Find how many lines of the following entries contain "computer". Reply with the number alone.
......
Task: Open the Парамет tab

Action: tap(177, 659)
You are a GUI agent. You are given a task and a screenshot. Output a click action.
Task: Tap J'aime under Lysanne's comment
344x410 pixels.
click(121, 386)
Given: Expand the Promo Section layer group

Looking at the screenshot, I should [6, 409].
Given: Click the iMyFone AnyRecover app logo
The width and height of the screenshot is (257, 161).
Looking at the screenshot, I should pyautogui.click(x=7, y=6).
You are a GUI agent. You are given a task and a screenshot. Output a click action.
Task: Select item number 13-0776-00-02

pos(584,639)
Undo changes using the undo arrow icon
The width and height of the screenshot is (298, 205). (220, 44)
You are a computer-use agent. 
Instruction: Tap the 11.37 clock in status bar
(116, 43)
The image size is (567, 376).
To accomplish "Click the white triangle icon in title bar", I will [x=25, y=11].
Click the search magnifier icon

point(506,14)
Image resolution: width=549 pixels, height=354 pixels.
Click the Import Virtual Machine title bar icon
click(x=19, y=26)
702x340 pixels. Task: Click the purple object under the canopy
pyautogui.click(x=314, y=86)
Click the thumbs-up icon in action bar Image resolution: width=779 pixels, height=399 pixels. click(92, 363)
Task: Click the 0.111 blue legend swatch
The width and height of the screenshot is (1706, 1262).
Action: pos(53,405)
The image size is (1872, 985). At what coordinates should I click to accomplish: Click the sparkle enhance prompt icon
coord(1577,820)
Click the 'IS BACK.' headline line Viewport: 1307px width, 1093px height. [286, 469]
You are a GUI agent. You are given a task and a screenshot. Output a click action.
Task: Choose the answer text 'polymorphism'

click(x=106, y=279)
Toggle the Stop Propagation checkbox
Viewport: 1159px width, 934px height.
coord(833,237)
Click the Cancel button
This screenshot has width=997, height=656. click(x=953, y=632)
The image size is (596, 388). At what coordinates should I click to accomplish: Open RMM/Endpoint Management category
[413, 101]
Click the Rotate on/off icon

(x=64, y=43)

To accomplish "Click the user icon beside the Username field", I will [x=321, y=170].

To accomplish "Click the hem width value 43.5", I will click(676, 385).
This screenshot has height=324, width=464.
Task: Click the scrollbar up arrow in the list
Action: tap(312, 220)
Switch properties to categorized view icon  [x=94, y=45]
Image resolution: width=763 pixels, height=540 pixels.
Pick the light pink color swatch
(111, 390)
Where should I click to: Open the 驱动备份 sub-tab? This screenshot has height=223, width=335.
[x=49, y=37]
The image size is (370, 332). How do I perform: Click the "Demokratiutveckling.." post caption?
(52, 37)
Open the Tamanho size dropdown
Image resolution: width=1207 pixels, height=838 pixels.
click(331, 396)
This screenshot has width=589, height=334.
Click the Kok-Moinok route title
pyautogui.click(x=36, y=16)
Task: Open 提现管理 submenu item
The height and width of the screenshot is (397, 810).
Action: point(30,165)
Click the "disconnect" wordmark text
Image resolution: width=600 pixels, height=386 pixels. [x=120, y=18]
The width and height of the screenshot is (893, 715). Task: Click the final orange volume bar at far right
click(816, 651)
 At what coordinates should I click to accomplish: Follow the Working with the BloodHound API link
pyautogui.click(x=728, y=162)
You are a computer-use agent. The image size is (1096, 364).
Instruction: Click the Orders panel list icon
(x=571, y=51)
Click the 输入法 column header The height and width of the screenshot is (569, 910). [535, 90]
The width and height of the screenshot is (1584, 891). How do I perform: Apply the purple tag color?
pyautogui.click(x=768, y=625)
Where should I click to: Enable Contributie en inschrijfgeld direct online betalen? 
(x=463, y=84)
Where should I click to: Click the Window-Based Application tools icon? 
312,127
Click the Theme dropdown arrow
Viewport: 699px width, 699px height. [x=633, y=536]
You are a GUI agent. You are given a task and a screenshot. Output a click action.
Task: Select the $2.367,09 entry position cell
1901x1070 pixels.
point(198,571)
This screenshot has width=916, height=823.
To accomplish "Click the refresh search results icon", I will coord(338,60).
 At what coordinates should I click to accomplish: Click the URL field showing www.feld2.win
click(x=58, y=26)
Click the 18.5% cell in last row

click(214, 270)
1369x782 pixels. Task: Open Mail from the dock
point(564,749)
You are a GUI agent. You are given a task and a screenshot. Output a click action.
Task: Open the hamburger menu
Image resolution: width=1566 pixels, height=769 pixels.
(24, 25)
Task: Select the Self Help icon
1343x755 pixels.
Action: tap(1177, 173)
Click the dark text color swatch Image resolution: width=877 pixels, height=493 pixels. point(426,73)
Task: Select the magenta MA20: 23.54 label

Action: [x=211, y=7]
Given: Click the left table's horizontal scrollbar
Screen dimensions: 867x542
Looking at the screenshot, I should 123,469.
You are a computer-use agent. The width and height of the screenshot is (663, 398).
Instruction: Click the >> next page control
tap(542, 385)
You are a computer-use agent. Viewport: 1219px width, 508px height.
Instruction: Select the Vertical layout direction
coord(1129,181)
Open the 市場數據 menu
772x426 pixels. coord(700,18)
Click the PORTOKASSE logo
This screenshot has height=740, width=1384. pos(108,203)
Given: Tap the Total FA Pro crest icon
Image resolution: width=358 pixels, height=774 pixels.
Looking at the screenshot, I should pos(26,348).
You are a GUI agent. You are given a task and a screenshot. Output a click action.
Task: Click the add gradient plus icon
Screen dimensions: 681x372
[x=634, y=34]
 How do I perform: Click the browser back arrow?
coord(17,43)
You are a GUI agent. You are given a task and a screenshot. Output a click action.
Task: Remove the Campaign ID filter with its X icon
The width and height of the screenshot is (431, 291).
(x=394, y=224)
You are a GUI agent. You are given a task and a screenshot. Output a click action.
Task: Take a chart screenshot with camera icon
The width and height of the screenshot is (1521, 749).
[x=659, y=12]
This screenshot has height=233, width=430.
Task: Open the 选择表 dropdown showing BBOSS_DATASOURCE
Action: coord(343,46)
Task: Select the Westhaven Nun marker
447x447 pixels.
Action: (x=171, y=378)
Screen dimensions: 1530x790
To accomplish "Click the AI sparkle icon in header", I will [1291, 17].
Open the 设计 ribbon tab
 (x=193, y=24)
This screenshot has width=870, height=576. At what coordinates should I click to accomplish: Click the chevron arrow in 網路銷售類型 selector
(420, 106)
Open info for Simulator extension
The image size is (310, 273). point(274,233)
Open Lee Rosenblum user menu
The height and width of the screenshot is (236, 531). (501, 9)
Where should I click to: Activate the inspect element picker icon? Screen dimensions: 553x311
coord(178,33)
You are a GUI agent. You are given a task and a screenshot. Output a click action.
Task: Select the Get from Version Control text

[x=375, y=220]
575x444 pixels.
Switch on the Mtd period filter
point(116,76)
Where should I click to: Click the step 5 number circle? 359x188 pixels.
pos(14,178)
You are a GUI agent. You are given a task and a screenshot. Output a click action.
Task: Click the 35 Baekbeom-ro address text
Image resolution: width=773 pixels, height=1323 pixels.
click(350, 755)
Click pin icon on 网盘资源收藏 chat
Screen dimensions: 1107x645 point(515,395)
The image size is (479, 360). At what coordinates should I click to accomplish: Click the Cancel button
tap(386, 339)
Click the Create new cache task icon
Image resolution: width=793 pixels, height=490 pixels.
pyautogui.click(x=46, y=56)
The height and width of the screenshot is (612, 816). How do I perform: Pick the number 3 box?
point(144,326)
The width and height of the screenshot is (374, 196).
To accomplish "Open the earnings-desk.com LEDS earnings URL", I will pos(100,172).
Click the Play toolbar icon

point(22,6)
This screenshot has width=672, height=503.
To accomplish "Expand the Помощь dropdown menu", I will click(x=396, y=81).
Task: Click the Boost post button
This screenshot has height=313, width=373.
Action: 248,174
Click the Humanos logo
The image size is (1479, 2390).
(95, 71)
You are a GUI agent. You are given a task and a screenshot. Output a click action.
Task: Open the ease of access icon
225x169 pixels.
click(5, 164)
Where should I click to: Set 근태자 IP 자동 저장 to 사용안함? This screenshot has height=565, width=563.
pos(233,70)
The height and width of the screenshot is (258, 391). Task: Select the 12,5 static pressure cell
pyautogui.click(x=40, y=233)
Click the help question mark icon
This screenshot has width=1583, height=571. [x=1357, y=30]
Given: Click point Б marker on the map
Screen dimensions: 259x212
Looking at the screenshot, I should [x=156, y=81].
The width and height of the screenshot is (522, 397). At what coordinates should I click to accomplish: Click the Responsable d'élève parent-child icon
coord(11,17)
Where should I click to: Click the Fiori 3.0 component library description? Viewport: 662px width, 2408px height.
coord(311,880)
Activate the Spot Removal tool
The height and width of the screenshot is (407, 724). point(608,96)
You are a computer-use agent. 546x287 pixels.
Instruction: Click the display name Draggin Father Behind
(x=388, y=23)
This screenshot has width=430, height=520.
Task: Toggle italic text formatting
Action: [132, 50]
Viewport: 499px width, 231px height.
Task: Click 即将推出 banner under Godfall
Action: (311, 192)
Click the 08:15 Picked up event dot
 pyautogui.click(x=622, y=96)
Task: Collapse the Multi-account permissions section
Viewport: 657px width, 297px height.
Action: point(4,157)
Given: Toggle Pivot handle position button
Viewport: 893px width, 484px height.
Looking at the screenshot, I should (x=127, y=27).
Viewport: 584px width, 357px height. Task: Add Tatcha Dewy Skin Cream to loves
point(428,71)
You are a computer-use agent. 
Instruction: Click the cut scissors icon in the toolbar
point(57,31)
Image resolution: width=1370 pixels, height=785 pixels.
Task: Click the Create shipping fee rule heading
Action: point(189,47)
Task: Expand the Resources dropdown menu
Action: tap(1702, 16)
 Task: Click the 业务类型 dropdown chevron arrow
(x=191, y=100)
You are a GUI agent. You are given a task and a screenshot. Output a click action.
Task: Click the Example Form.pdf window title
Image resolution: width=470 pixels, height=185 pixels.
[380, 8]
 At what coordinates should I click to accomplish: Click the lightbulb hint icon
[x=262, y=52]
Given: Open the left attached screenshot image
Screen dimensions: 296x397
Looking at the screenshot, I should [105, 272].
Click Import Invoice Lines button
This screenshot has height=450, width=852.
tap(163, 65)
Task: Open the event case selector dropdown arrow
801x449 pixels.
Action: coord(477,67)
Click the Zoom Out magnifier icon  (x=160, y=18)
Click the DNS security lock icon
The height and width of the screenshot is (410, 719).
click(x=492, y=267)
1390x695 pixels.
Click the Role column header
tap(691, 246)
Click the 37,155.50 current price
......
● **Result below**
6